Required work: Reproduce all lines of the listing below in which the word "Χέρι" occurs.
===============
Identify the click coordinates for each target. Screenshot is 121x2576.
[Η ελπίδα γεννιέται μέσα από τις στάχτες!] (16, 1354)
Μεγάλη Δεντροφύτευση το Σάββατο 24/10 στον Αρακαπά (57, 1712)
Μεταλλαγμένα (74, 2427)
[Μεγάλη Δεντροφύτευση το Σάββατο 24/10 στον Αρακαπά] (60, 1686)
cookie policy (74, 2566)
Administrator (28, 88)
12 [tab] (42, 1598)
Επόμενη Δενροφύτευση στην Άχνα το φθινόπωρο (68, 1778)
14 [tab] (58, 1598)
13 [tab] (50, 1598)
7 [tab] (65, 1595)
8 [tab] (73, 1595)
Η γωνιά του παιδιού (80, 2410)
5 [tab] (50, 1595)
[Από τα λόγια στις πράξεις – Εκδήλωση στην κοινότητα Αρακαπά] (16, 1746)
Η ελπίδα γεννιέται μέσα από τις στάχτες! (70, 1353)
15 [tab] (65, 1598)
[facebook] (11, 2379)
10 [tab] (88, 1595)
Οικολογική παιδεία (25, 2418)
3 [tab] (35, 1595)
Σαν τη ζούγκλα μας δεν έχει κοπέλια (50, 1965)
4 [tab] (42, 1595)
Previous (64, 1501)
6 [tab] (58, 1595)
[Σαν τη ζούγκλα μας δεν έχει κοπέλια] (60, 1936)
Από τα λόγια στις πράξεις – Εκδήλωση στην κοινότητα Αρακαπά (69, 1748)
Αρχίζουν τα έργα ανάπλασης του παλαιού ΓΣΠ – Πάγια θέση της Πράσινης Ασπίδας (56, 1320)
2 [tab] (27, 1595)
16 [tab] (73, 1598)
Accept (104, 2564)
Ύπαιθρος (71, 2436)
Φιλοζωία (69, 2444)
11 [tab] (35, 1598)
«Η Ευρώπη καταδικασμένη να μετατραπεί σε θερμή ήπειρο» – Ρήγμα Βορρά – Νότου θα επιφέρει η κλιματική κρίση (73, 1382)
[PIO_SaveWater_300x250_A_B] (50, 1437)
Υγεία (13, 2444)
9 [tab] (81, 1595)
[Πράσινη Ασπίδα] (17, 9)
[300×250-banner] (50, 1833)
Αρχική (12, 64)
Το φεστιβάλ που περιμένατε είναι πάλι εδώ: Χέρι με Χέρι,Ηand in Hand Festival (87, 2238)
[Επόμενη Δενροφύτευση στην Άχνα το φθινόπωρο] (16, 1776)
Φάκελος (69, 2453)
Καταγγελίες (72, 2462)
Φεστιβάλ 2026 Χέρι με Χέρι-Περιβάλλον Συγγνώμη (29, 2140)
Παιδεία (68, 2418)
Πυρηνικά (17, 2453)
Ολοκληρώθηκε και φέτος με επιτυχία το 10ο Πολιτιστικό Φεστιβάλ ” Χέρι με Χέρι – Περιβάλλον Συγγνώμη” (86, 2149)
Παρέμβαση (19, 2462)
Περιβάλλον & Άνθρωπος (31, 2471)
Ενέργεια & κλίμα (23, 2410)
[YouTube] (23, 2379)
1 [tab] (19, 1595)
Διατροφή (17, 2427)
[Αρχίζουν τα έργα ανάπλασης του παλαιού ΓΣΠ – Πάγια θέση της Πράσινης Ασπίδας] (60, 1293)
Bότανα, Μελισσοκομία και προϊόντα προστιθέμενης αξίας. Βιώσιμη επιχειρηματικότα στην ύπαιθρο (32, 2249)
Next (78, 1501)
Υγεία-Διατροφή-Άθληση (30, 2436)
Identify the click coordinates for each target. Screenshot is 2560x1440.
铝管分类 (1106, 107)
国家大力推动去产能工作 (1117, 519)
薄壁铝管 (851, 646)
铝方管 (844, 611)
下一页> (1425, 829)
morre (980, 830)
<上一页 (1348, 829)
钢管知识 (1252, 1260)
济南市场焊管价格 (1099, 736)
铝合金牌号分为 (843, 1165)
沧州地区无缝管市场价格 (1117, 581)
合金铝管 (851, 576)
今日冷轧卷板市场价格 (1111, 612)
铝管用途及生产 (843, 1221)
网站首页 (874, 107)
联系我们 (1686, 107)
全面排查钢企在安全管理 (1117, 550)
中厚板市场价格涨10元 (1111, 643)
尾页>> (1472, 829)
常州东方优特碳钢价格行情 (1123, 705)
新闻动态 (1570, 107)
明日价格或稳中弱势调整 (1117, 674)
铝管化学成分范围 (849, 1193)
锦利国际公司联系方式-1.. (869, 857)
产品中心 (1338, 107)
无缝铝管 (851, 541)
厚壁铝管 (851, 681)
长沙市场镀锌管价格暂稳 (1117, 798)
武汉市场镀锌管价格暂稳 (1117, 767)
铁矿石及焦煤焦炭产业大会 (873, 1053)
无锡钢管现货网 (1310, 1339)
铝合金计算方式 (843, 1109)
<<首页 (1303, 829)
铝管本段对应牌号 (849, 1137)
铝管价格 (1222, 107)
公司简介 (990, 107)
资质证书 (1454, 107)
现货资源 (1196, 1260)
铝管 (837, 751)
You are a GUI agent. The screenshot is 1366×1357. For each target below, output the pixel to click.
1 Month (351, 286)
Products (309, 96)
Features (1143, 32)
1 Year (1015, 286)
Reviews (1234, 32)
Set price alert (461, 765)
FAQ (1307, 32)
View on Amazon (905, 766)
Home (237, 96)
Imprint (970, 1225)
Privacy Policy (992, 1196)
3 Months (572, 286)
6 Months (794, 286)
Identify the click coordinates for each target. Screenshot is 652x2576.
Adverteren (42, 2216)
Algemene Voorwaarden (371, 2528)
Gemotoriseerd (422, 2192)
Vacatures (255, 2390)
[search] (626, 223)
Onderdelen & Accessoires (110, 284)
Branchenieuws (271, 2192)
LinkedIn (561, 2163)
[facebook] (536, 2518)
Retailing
===============
Answer to the problem:
Το φεστιβάλ που περιμένατε είναι πάλι εδώ: Χέρι με Χέρι,Ηand in Hand Festival (87, 2238)
Φεστιβάλ 2026 Χέρι με Χέρι-Περιβάλλον Συγγνώμη (29, 2140)
Ολοκληρώθηκε και φέτος με επιτυχία το 10ο Πολιτιστικό Φεστιβάλ ” Χέρι με Χέρι – Περιβάλλον Συγγνώμη” (86, 2149)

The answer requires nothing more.